[EXTRACTED ENTRIES]:
----

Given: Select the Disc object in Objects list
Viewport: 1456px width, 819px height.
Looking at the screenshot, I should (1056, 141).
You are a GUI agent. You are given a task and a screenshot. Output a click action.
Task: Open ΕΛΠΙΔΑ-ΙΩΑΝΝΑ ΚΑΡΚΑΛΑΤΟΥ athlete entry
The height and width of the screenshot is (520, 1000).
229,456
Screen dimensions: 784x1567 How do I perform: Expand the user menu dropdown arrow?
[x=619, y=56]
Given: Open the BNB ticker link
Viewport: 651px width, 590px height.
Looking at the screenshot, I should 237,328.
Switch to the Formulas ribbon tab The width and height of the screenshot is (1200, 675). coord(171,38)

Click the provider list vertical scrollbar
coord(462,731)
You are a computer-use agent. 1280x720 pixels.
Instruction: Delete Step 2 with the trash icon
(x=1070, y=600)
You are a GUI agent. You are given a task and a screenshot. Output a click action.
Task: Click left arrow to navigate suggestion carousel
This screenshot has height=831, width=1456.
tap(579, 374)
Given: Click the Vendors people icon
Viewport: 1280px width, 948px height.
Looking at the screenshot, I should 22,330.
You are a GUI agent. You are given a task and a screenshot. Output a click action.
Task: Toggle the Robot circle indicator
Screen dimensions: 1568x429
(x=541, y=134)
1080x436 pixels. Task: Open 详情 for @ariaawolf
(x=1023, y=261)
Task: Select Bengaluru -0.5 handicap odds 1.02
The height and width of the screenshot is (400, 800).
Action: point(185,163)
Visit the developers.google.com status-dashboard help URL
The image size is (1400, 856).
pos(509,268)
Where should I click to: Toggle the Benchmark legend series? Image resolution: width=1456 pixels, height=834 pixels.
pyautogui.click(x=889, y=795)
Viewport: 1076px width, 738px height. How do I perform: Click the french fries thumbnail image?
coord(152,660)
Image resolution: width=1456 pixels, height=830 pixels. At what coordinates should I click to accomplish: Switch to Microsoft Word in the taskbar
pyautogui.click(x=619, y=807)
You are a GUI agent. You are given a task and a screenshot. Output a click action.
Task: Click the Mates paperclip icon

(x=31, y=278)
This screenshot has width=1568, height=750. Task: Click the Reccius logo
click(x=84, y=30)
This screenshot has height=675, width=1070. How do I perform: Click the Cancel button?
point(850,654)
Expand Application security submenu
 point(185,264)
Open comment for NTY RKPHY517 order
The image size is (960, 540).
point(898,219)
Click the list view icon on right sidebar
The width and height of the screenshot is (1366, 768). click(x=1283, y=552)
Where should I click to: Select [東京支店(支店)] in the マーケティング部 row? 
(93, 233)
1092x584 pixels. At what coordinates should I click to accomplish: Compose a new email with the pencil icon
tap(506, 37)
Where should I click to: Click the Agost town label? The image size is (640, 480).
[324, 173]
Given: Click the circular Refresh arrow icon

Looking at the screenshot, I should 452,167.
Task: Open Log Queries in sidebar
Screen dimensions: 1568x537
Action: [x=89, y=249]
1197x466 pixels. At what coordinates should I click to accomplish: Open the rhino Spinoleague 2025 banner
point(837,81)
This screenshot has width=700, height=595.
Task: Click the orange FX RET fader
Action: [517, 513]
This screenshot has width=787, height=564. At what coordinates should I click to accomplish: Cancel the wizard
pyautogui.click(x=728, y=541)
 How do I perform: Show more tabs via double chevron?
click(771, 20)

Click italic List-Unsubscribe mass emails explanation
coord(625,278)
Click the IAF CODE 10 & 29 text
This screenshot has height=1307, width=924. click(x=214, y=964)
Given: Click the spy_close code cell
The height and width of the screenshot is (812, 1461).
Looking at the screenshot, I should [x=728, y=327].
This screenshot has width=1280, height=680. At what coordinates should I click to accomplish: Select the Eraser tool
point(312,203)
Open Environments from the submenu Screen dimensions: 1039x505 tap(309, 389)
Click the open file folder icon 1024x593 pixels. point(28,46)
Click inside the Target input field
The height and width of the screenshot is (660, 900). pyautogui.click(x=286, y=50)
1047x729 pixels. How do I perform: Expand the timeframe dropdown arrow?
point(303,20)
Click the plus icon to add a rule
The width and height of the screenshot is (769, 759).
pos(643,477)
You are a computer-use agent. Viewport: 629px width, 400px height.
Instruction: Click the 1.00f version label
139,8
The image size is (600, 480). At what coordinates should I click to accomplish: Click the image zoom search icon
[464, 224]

----

[ACTION ITEM]: Restate the entries above, keeping every word intact.

[FINISHED TASK]:
Given: Select the Disc object in Objects list
Viewport: 1456px width, 819px height.
Looking at the screenshot, I should (1056, 141).
You are a GUI agent. You are given a task and a screenshot. Output a click action.
Task: Open ΕΛΠΙΔΑ-ΙΩΑΝΝΑ ΚΑΡΚΑΛΑΤΟΥ athlete entry
The height and width of the screenshot is (520, 1000).
229,456
Screen dimensions: 784x1567 How do I perform: Expand the user menu dropdown arrow?
[x=619, y=56]
Given: Open the BNB ticker link
Viewport: 651px width, 590px height.
Looking at the screenshot, I should 237,328.
Switch to the Formulas ribbon tab The width and height of the screenshot is (1200, 675). coord(171,38)

Click the provider list vertical scrollbar
coord(462,731)
You are a computer-use agent. 1280x720 pixels.
Instruction: Delete Step 2 with the trash icon
(x=1070, y=600)
You are a GUI agent. You are given a task and a screenshot. Output a click action.
Task: Click left arrow to navigate suggestion carousel
This screenshot has height=831, width=1456.
tap(579, 374)
Given: Click the Vendors people icon
Viewport: 1280px width, 948px height.
Looking at the screenshot, I should 22,330.
You are a GUI agent. You are given a task and a screenshot. Output a click action.
Task: Toggle the Robot circle indicator
Screen dimensions: 1568x429
(x=541, y=134)
1080x436 pixels. Task: Open 详情 for @ariaawolf
(x=1023, y=261)
Task: Select Bengaluru -0.5 handicap odds 1.02
The height and width of the screenshot is (400, 800).
Action: point(185,163)
Visit the developers.google.com status-dashboard help URL
The image size is (1400, 856).
pos(509,268)
Where should I click to: Toggle the Benchmark legend series? Image resolution: width=1456 pixels, height=834 pixels.
pyautogui.click(x=889, y=795)
Viewport: 1076px width, 738px height. How do I perform: Click the french fries thumbnail image?
coord(152,660)
Image resolution: width=1456 pixels, height=830 pixels. At what coordinates should I click to accomplish: Switch to Microsoft Word in the taskbar
pyautogui.click(x=619, y=807)
You are a GUI agent. You are given a task and a screenshot. Output a click action.
Task: Click the Mates paperclip icon

(x=31, y=278)
This screenshot has width=1568, height=750. Task: Click the Reccius logo
click(x=84, y=30)
This screenshot has height=675, width=1070. How do I perform: Click the Cancel button?
point(850,654)
Expand Application security submenu
 point(185,264)
Open comment for NTY RKPHY517 order
The image size is (960, 540).
point(898,219)
Click the list view icon on right sidebar
The width and height of the screenshot is (1366, 768). click(x=1283, y=552)
Where should I click to: Select [東京支店(支店)] in the マーケティング部 row? 
(93, 233)
1092x584 pixels. At what coordinates should I click to accomplish: Compose a new email with the pencil icon
tap(506, 37)
Where should I click to: Click the Agost town label? The image size is (640, 480).
[324, 173]
Given: Click the circular Refresh arrow icon

Looking at the screenshot, I should 452,167.
Task: Open Log Queries in sidebar
Screen dimensions: 1568x537
Action: [x=89, y=249]
1197x466 pixels. At what coordinates should I click to accomplish: Open the rhino Spinoleague 2025 banner
point(837,81)
This screenshot has width=700, height=595.
Task: Click the orange FX RET fader
Action: [517, 513]
This screenshot has width=787, height=564. At what coordinates should I click to accomplish: Cancel the wizard
pyautogui.click(x=728, y=541)
 How do I perform: Show more tabs via double chevron?
click(771, 20)

Click italic List-Unsubscribe mass emails explanation
coord(625,278)
Click the IAF CODE 10 & 29 text
This screenshot has height=1307, width=924. click(x=214, y=964)
Given: Click the spy_close code cell
The height and width of the screenshot is (812, 1461).
Looking at the screenshot, I should [x=728, y=327].
This screenshot has width=1280, height=680. At what coordinates should I click to accomplish: Select the Eraser tool
point(312,203)
Open Environments from the submenu Screen dimensions: 1039x505 tap(309, 389)
Click the open file folder icon 1024x593 pixels. point(28,46)
Click inside the Target input field
The height and width of the screenshot is (660, 900). pyautogui.click(x=286, y=50)
1047x729 pixels. How do I perform: Expand the timeframe dropdown arrow?
point(303,20)
Click the plus icon to add a rule
The width and height of the screenshot is (769, 759).
pos(643,477)
You are a computer-use agent. Viewport: 629px width, 400px height.
Instruction: Click the 1.00f version label
139,8
The image size is (600, 480). At what coordinates should I click to accomplish: Click the image zoom search icon
[464, 224]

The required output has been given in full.